After Sonnen vs. Silva and so many other events in recent weeks, I simply couldn't muster up the enthusiasm and money to spend on a placeholder main event.
And that, I think, is the real problem with the number of events the UFC puts on.
Dana White blames the rash of injuries on overtraining. His theory is that fight camps, which used to have one world class fighter, now consist of numerous world class fighters and that the "iron sharpens iron" mentality is causing these fighters to hurt each other during training. It's not the most out there theory that I've heard and, to an extent, I do think some aspects of training – particularly overtraining – contributes greatly to the problem.
I do think, though, that much of the plague of injuries is simply a numbers game. There are more injuries simply because there are more events, though they seem lately to have crept into the upper portion of the card and especially the main events. Two of the last three pay-per-view main events were changed due to injury, and things got so bad that Brandon Vera
of all people is headlining what was supposed to be an important card coming up next week.
How'd that happen?
It's not that there aren't enough fighters. In 2009, the UFC had 211 fighters listed under contract
and held 19 events. They currently, according to their website, have 361 fighters under contract and of this writing have already held 18 events. They're planning on doing somewhere in the neighborhood of over 30 for the whole year. Without taking weight class distribution into account, it seems that the ratio of fighters to events is relatively consistent.
Perhaps, the problem is that there's a lot of fighters but not a lot of stars
. That's the trouble with having so many fighters under contract: the more guys you have, the easier it is for them to get lost in the shuffle. A fighter has to go above and beyond with self-promotion to get noticed. Some will argue that an impressive performance alone will do that, however with the sheer number of events and the fan mentality of the sport, it's easy for people to forget a guy even on the heels of a vicious knockout win.
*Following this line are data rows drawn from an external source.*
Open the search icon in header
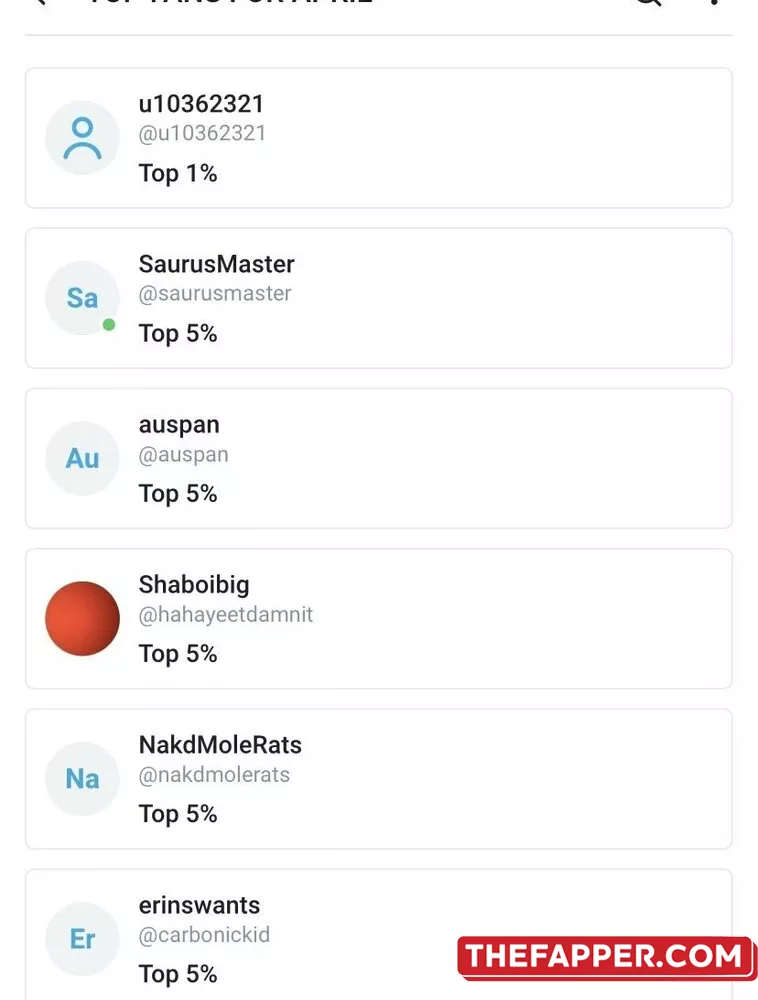The width and height of the screenshot is (758, 1000). point(648,2)
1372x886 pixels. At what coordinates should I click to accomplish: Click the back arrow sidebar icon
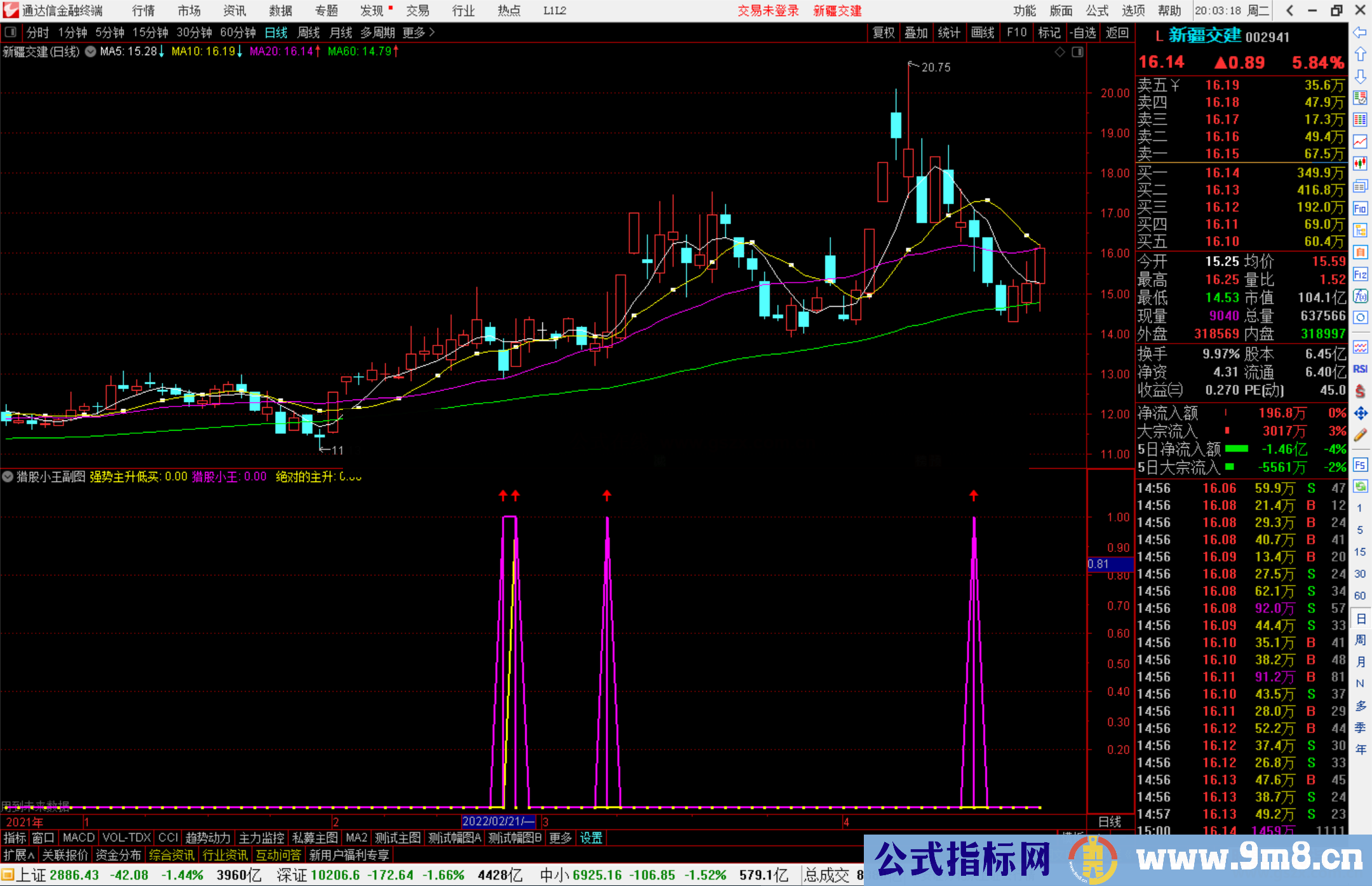click(x=1360, y=32)
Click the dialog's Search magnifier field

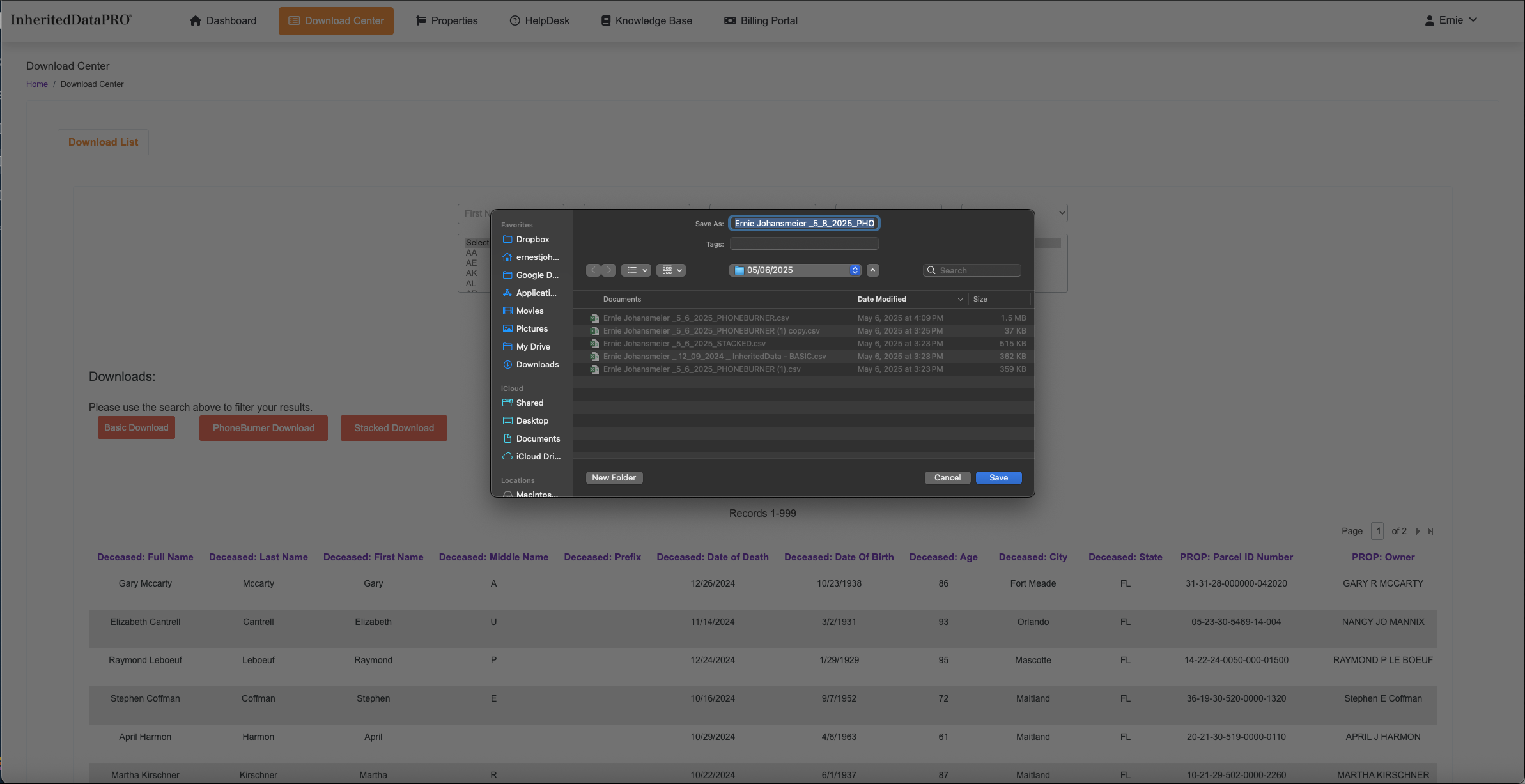972,270
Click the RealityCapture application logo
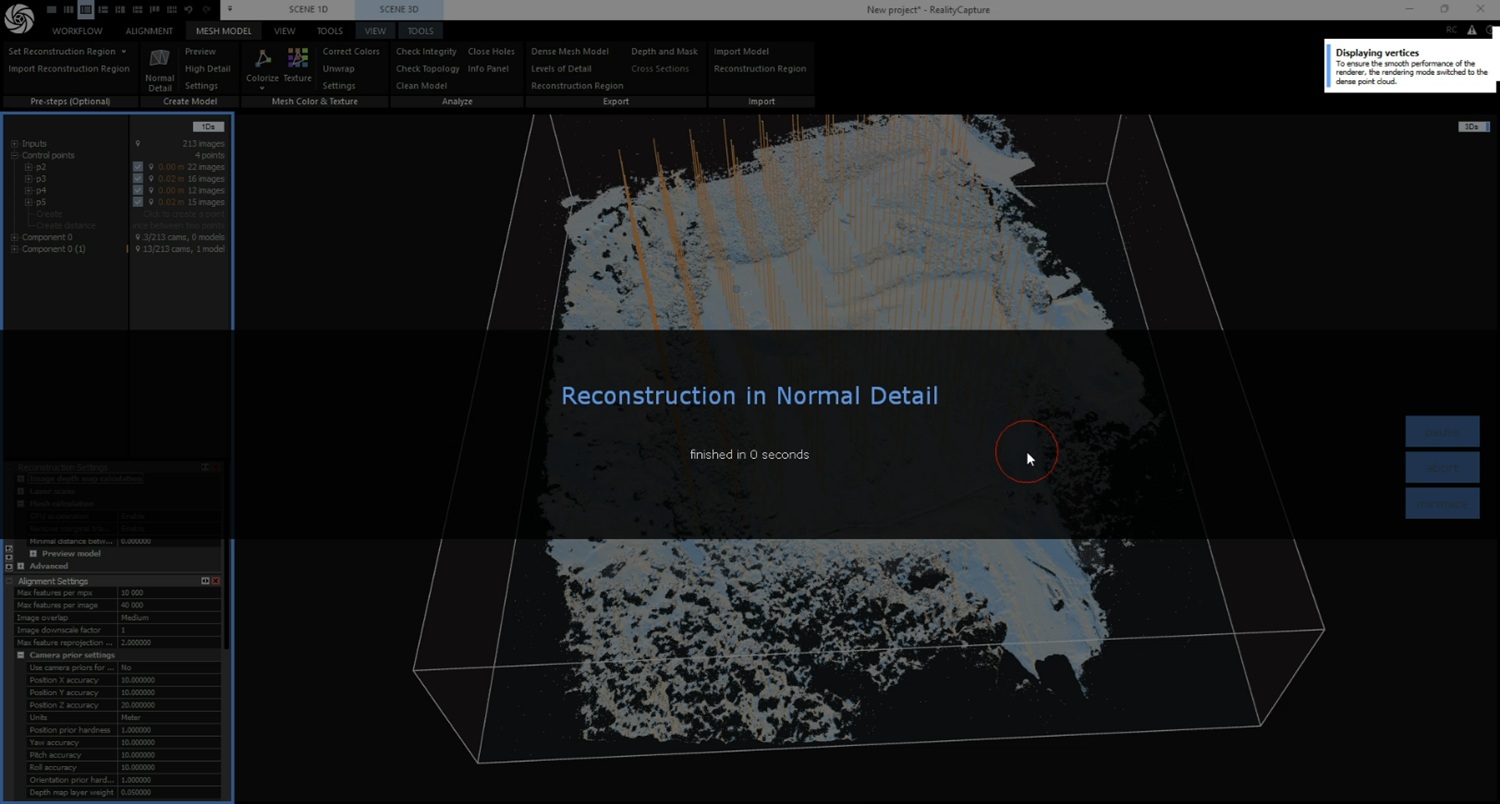Viewport: 1500px width, 804px height. tap(19, 18)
Chris Weidman is the talk of 185 right now, but before him it was the man he knocked out. Such is the sport we love.
One answer for the UFC's quandary could be women's MMA. If the promotion is serious about doing a higher volume of shows on broadcast and cable that draw an audience, it would benefit greatly from using fighters that are not only competitive but also strong self-promoters. Ronda Rousey, Miesha Tate, Sarah Kaufman, and others have proven themselves to be incredibly effective self-promoters with press savvy that rivals some of the biggest draws of the UFC and blows many of them out of the water.
Dana White's hesitancy towards women's fighting has been, at least publicly, that he feels the competition level isn't ready for the big stage afforded by being in the UFC. Yet he's just added a flyweight division that has no major draws and little depth. Even the bantamweight and featherweight divisions, pre-established and built with WEC, see a lot of fighters from heavier weight classes having to make the transition to establish and legitimize (in the eyes of the casual fan) those divisions.
The fact is that no division, male or female, is ready for primetime until it's put in primetime. The only way for women's MMA to become strong, like every male weight division the UFC has added over the years, is to have a bigger presence on a larger stage.
The bottom line is that the recent injury plague that befell the UFC and disappointing resulting pay-per-view buyrates indicate the promotion is doing more shows than it has stars. Yet there are women fighters who are already doing the very things and taking the initiative to self-promote that the UFC needs more of its top tier male stars to do.
Moving women's MMA onto the main stage is a win-win for the promotion. They just have to be convinced.